When it comes to the question of who is running this experiment, Lasn implies a conspiracy so pervasive that no one can escape its influence. "A free, authentic life is no longer possible in America today," he writes. "We are being manipulated in the most insidious way. Our emotions, personalities and core values are under siege from media and cultural forces too complex to decode." Somehow, though, Lasn and his friends have managed to decode them. What's more, they've found the keys in plain sight, incorporated into the culture that supposedly tells us to shut up and keep buying stuff.

Thus, Lasn cites The Manchurian Candidate, A Clockwork Orange, Network, and The Truman Show as movies with subversive messages about the dangers of propaganda and the importance of thinking for oneself. All were critically acclaimed and have attracted big audiences, and many more examples could be added to the list. Why would corporations that depend on a servile population of unthinking consumers undermine themselves by producing and distributing such films? Perhaps they are simply making their brainwashing more effective by creating the illusion of dissent. But then what are we to make of Lasn's book, which was published by an imprint of HarperCollins, a subsidiary of Rupert Murdoch's media conglomerate? Is Lasn himself a pawn of the corporations?

Assuming he is not, he may need to rethink his portrait of a monolithic culture that has only one thing to say about the virtues of consumption. But Lasn seems oblivious to the clues that there is something wrong with this picture. He claims mainstream media outlets have shut out his point of view because they're afraid of offending advertisers. "In the former Soviet Union you weren't allowed to speak out against the government," he says. "In North America today you cannot speak out against the sponsors." Yet he advises would-be culture jammers looking for publicity that "the media are always willing to expose a dirty little secret."

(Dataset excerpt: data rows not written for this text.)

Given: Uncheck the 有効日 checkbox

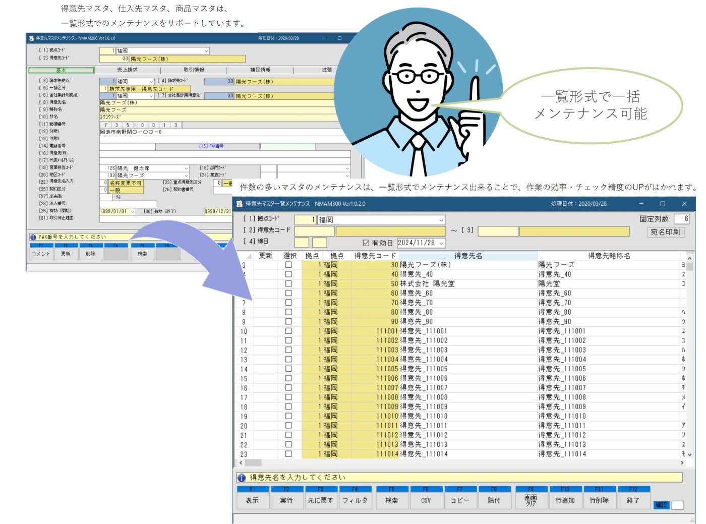Looking at the screenshot, I should coord(366,243).
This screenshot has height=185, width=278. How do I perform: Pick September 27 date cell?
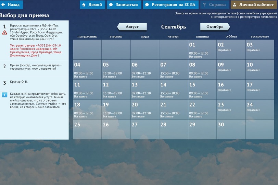pyautogui.click(x=144, y=129)
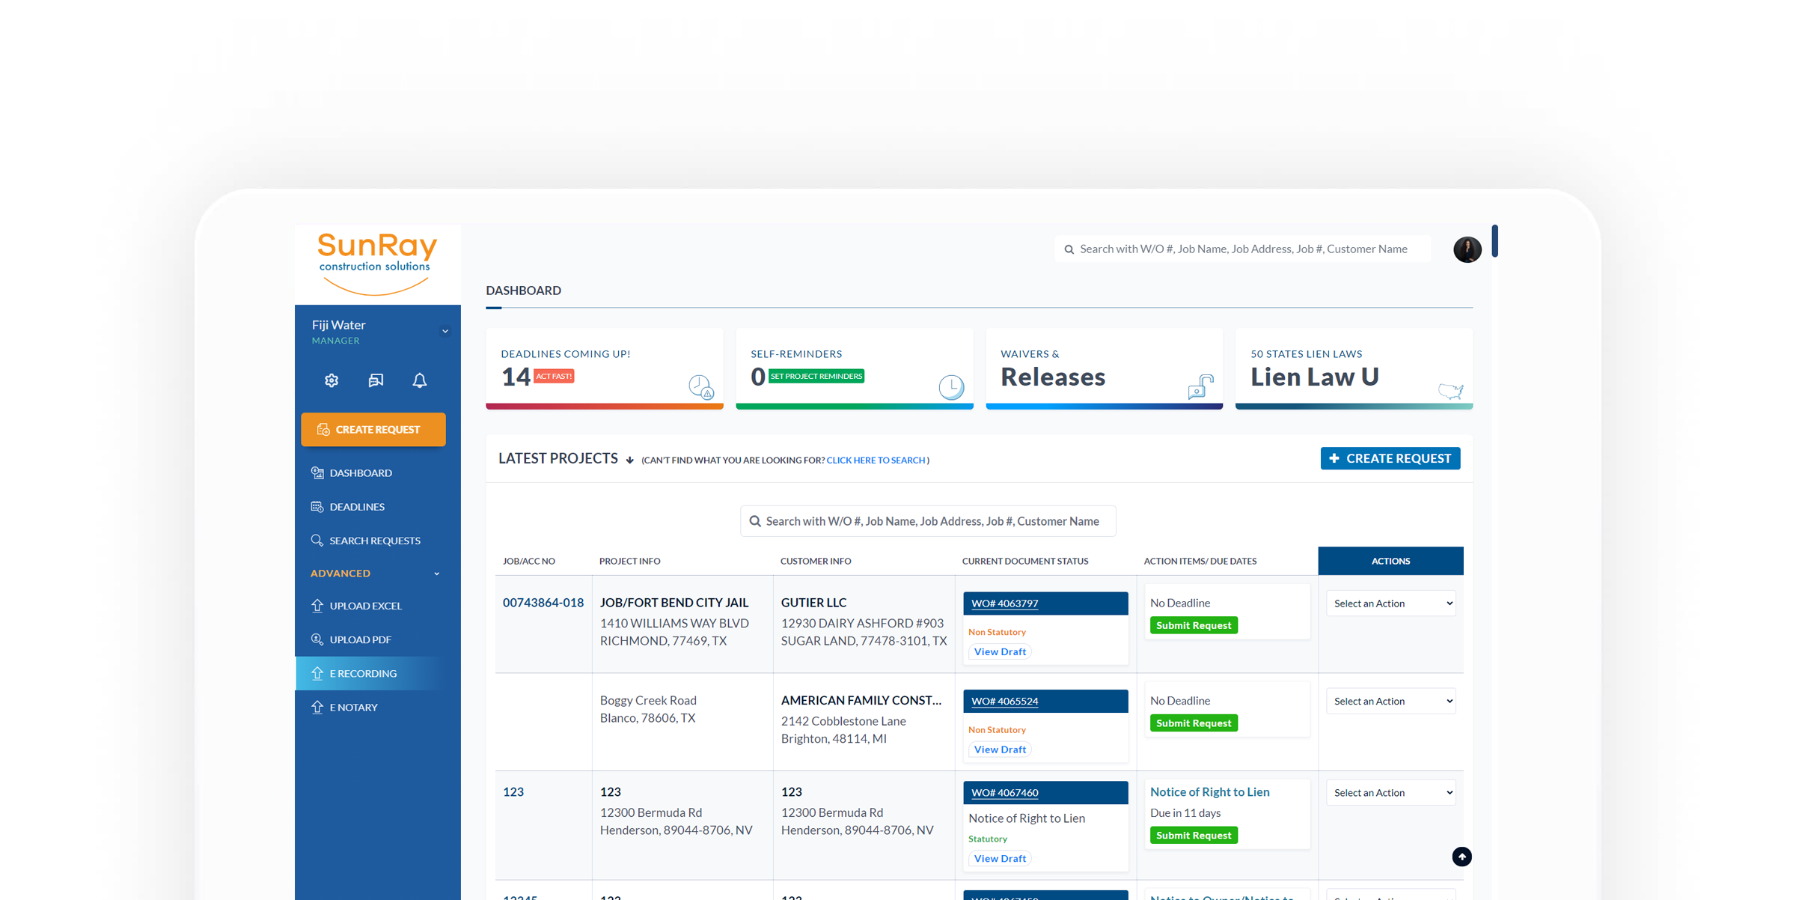Click the US map icon on the Lien Law U card

[1450, 390]
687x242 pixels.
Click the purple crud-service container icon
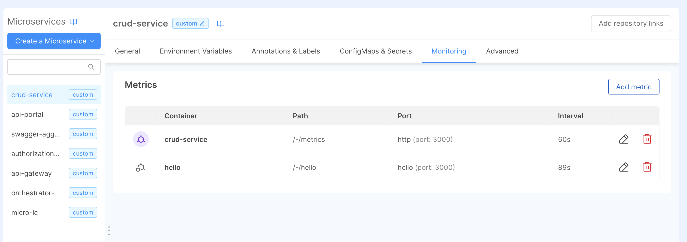click(x=141, y=139)

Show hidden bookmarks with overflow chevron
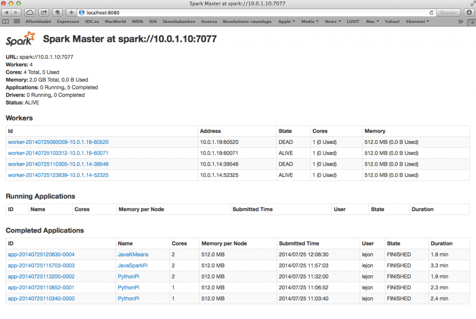(460, 21)
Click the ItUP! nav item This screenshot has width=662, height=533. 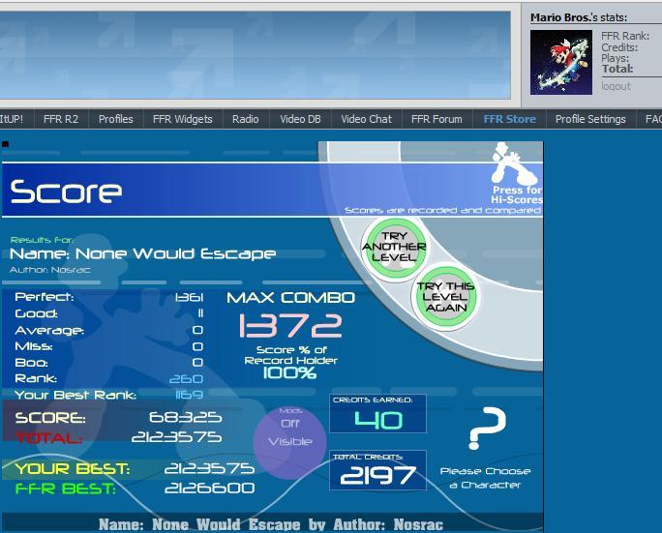[x=13, y=119]
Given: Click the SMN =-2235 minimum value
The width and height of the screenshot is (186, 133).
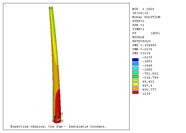Looking at the screenshot, I should [x=142, y=49].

There is a similar contradiction in Lasn's description of the relationship between consumers and the businesses that cater to them. The corporations "are very attentive" to our desires, he concedes. Yet somehow "we get zero control." Later it becomes clear that Lasn cannot really believe this. "You learn to reward the good with your dollars and time, and punish the bad by refusing to buy in," he writes, urging his readers to use their power as consumers to change the culture. "You never let the corporation forget who is serving whom." This is not a rebellion against capitalism; this is how capitalism works.

From time to time, Lasn implicitly acknowledges that consumers have learned to be critical of what they see and hear. They have become "jaded and media-savvy"; they flip from channel to channel, looking for better options. These do not sound like the mindless drones on which Lasn's critique of "consumer capitalism" depends.

Try as he might to equate consumers with slaves and persuasion with coercion, the truth is that every manifestation of the market that Lasn deplores is a product of individual choices. People like fast food, zippy cars, and violent movies. Lasn does not merely argue against these choices; he insists they are not really choices at all. His book is suffused with contempt for the mesmerized masses who drink Coke, eat Snickers bars, wear Gap jeans, and aspire to drive BMWs or SUVs.

They may think they're cool, says Lasn, but they're not. "Legitimately cool people instinctively understand that the psychology of subservience–getting corporately seduced–is a chicken-ass way to live," he writes. "It's cool to rebel. But a lot of people who think they're rebelling, aren't." True rebels, in Lasn's view, do un-chicken-ass things like "jamming a coin into a monopoly newspaper box" and "liberating a billboard in the middle of the night." When they're not busy throwing tantrums at the supermarket.